I’m convinced that we need a radical rethink and redesign of the tools we use to handle content, correspondence, and collaboration. The tools we have today emerged from the froth of the early internet and web, first through open standards and protocols and later through the hegemony of big tech companies that built on top of and captured those standards. They’re not necessarily the best. Many are just the first, or at least the first to scale, and due to economies of scale and network effects, they’re what we’re stuck with for now.
We need content management and communication tools that put us firmly back in the driver’s seat. We need tools that we truly control, tools that work on our behalf. Tools that show us exactly what we’re after, rather than drowning us in advertisements and clickbait and things we didn’t ask for. We need tools that let us aggregate content from many different sources and in many different formats; easily index, sort, and search that content; and share it quickly and easily. We need tools that put us in control of our data.

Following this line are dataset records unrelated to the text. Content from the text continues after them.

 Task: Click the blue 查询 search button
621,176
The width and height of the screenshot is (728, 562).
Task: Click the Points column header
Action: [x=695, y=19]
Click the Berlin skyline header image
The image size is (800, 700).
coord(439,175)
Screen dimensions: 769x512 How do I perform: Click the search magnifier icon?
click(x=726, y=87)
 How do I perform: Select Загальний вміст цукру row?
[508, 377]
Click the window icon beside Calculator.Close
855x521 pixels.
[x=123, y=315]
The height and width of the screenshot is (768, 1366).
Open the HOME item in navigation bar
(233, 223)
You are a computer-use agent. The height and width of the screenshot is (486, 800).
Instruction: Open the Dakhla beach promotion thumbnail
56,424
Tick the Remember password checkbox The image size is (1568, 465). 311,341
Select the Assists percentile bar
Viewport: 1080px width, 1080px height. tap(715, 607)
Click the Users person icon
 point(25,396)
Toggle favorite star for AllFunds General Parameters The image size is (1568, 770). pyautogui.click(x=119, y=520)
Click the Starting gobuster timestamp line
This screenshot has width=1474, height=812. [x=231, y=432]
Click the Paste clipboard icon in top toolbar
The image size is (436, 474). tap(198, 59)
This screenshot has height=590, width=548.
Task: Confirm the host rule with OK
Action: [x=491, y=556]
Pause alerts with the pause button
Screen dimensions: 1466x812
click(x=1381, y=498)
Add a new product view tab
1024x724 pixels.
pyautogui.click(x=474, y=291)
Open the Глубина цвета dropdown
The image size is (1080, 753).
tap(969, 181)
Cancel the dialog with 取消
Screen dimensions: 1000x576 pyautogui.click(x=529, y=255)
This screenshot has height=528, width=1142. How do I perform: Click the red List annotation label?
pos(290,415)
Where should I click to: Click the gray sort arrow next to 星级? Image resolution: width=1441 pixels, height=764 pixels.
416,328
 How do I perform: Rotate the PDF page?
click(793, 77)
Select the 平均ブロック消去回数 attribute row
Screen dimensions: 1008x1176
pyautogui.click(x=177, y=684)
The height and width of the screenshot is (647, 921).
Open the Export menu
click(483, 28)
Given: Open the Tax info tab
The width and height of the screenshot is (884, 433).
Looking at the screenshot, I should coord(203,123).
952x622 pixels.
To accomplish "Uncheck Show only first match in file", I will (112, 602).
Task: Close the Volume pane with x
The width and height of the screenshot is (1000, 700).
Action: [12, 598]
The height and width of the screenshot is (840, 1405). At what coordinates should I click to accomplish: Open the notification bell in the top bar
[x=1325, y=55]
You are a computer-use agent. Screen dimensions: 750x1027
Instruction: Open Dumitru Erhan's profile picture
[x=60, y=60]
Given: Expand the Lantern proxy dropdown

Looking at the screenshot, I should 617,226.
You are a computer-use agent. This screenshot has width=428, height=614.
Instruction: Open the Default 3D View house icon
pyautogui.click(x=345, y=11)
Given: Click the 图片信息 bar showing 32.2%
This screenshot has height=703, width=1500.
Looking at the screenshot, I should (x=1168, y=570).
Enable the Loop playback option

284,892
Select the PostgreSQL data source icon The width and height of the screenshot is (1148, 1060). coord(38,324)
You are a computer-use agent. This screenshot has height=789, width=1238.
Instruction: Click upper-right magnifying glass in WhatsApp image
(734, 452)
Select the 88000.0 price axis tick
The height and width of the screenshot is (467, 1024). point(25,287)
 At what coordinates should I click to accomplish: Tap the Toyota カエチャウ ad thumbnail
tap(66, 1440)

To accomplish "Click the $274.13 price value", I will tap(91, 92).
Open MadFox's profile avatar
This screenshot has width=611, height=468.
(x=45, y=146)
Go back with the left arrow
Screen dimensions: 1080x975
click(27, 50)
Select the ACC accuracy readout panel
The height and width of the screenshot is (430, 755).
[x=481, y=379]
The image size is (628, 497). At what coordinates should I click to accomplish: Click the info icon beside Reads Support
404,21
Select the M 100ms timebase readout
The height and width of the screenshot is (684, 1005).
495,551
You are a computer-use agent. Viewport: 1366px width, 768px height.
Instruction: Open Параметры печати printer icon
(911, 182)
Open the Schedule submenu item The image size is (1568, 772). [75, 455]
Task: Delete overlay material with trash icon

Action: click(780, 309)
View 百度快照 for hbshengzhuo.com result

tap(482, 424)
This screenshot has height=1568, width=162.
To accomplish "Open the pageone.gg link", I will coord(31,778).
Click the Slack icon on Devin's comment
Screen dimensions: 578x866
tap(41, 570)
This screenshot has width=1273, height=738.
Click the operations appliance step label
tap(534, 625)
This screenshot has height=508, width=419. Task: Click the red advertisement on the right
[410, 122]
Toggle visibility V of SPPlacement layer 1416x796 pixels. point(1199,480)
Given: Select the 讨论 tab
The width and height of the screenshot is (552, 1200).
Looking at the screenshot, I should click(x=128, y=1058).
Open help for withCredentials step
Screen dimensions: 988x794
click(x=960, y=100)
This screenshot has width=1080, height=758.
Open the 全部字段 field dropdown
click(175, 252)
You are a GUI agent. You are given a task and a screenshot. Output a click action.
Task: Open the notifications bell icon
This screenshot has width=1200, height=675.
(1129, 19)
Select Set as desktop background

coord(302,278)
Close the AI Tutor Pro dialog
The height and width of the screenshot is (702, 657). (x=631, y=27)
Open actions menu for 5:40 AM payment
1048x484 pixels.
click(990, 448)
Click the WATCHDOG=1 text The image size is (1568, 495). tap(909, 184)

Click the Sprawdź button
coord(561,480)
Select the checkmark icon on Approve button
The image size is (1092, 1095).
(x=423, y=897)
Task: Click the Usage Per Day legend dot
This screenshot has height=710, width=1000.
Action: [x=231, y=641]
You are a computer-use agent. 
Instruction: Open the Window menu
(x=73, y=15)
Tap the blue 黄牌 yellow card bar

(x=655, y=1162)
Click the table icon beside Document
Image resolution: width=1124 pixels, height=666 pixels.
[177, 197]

It may sound like hyperbole, but it’s not: this challenge is up there with climate change, public health, and world peace. It’s one of the great civilizational challenges that we presently face. Freedom of access to information, and the efficiency with which we can access, interact with, store, retrieve, update, and share that information, is truly a gating factor on how fast and how far human civilization can and will evolve. If we can’t process and share information ever more efficiently, progress will slow and eventually stop. It’s as simple as that. We don’t get progress for free. I’m convinced that this is nothing less than a civilization-level existential challenge. We will overcome and we will escape from this rut we’re presently stuck in, but it’s going to take big changes.
I don’t know precisely what shape these better tools will take, but I can clearly see the outlines. They’ll be decentralized, accountable, and well governed. They’ll be open source and customizable, modifiable and shareable. They’ll be standards-compliant and built on top of open protocols. There simply is no other way forward. What we’re aiming for is the Linux of Google.
If you squint, you can see a better future just over the horizon in projects like Urbit and Holepunch. These projects are getting better and attracting more users and supporters every day, but there’s an enormous amount of work to do until they’re user-friendly and mature enough to offer a real alternative to the status quo. But Linux did it, so we know it can be done.
So one answer to the question, How do we manage information overload? is: help build better tools (and standards, and protocols). Another is to use open source, decentralized, free software as much as possible and keep our data out of the hands of shitty companies. As one successful example, I switched about a year ago from Evernote to a fantastic, free, open application called Logseq and I haven’t looked back. Unfortunately I haven’t found usable, open versions of most of the other tools I rely on daily, but I’ll keep looking and I’ll keep building.